Gabrielle York ist die zweite Figur, deren Geschichte sich über die Jahrzehnte hinweg erstreckt. Die junge Gabrielle spielte Vanessa Eckart als einen selbstbewussten, aber auch doppelbödigen Charakter, denn auch sie litt, wie Gabriel, unter der Enge ihrer Existenz, ebenso überschattet von einer Tragödie. Während Gabriel unter der Abwesenheit des Vaters gelitten hatte, litt Gabrielle unter dem Verlust des kleinen Bruders, der siebenjährig missbraucht und getötet worden war. Es sollte nicht die letzte Tragödie bleiben in ihrem Leben und so lebte die ältere Gabrielle, gespielt von Dascha von Waberer, als gebrochene, zur Liebe unfähige Frau, in heraufdämmernder Demenz, an der Seite des umso eifriger um sie und ihre Liebe werbenden Ehemanns Joe Ryan. Auch sein Schicksal war ein eher tragisches und Hubert Schedlbauer gestaltete ihn als durchaus mitleiderregenden, dabei aber keineswegs larmoyanten Mann, der sein Schicksal mannhaft trug.

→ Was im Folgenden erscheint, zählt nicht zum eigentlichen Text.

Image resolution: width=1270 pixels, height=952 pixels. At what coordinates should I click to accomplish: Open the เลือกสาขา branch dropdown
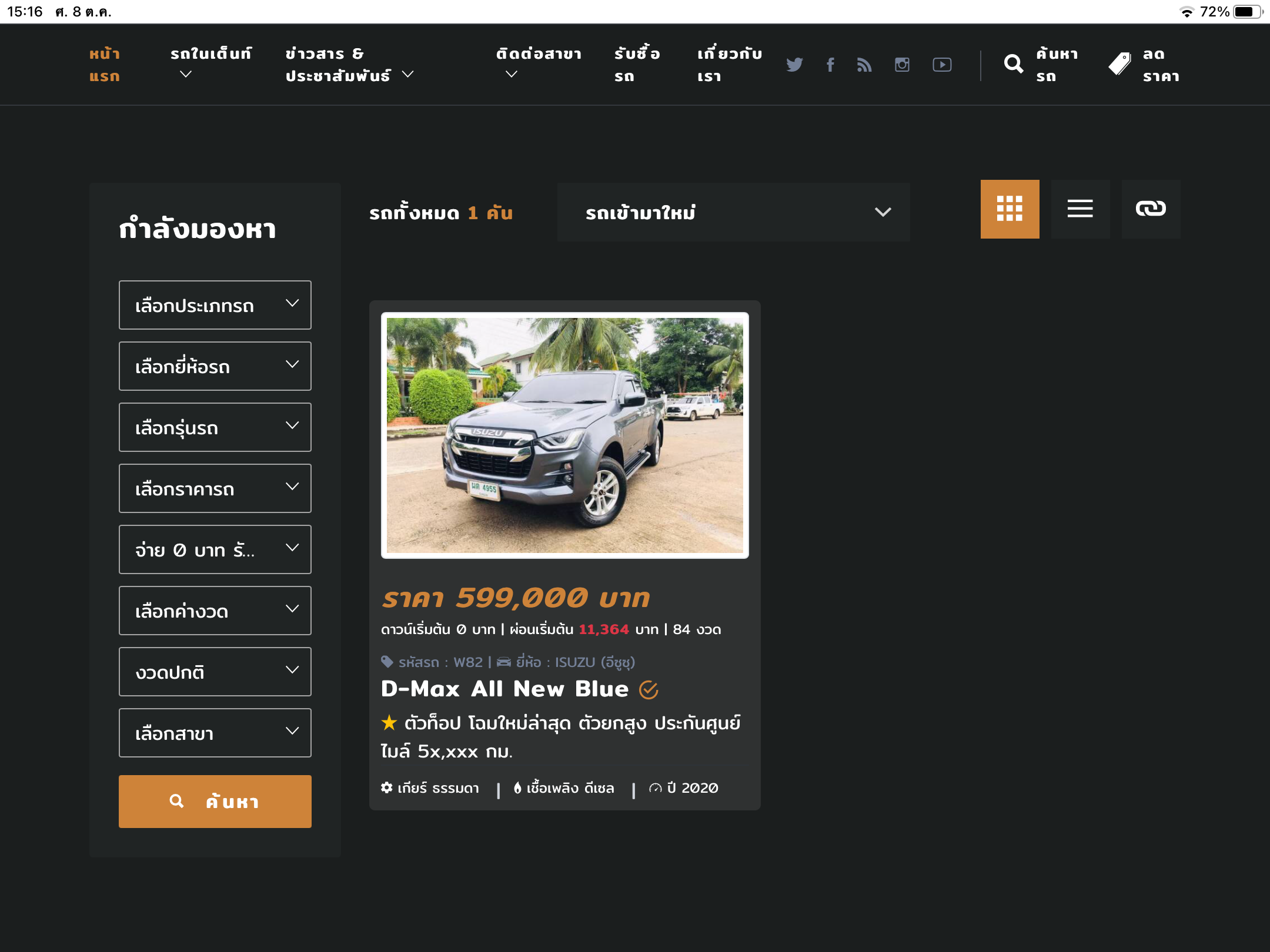pos(215,733)
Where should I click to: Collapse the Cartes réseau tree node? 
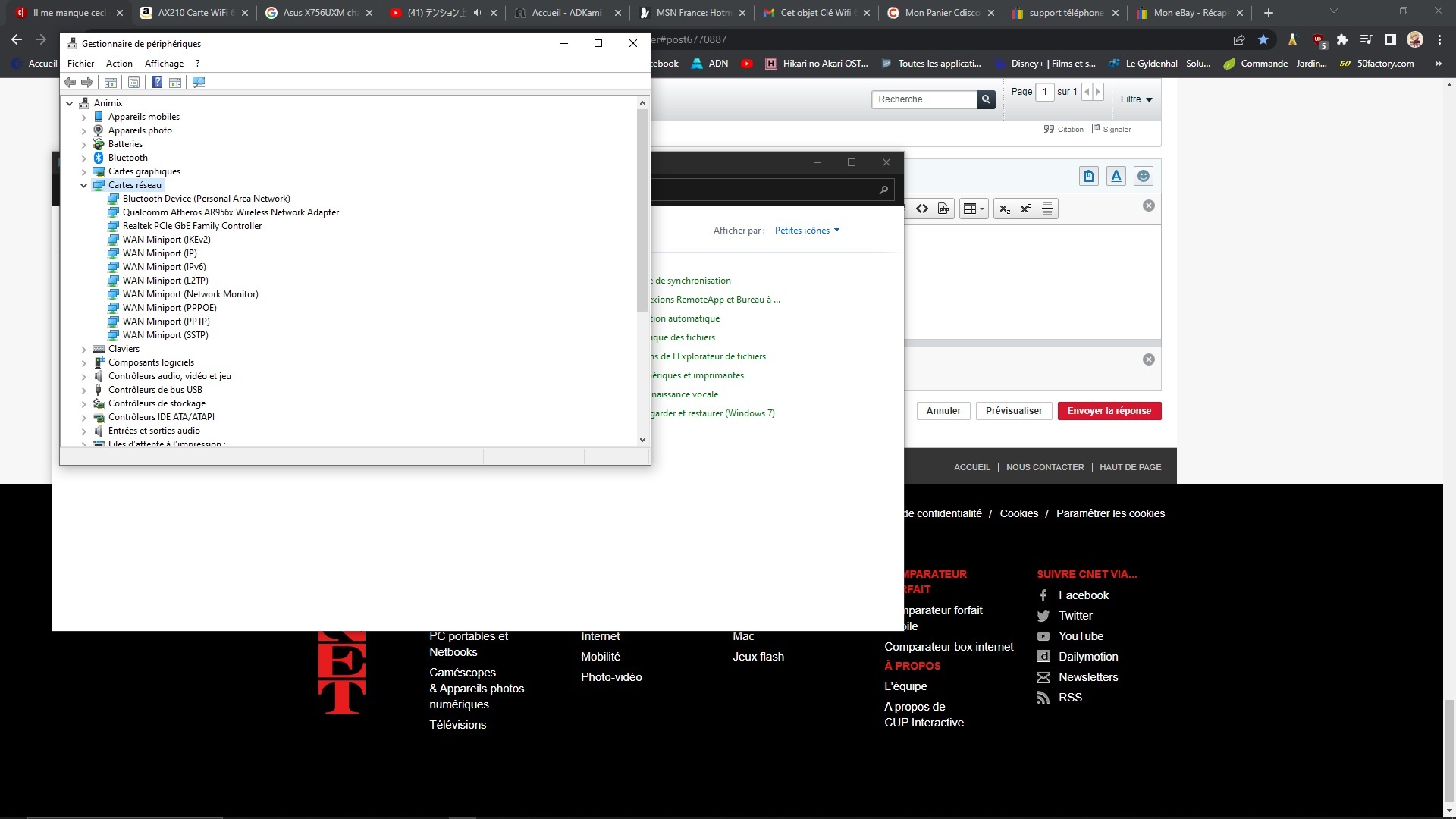click(84, 185)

Thomas Schrimm und James Newton hatten zudem jeder noch eine zweite Rolle zu gestalten, was sie auf sehr lobenswerte Weise differenziert und einfühlsam taten. Diese Inszenierung war wieder einmal eine großartige Ensembleleistung, die auf magische Momente nicht verzichtete. So erzeugten die Doppelbesetzungen Spiegelbilder durch den Lamettavorhang hindurch und es war, als wäre die Zeit in ihrer Kontinuität ausgehebelt. Auch der Blick in die Vergangenheit gelang immer wieder und selbst die Besteigung des Ulurus (Ayers Rock) wurde mittels ausgefeilter Lichtregie von Hans-Peter Boden nacherlebbar gemacht. Dabei setzte Jochen Schölch weder auf schrille Effekte, noch auf exzessives Spiel der Darsteller, ruhig, fast stoisch, von einer Szene mit Eli Wasserscheid einmal abgesehen, wird die Geschichte erzählt wie ein stetig dahinfließender Fluss. Das Vertrauen in die Geschichte und die Kraft des Wortes hat sich wieder einmal bezahlt gemacht.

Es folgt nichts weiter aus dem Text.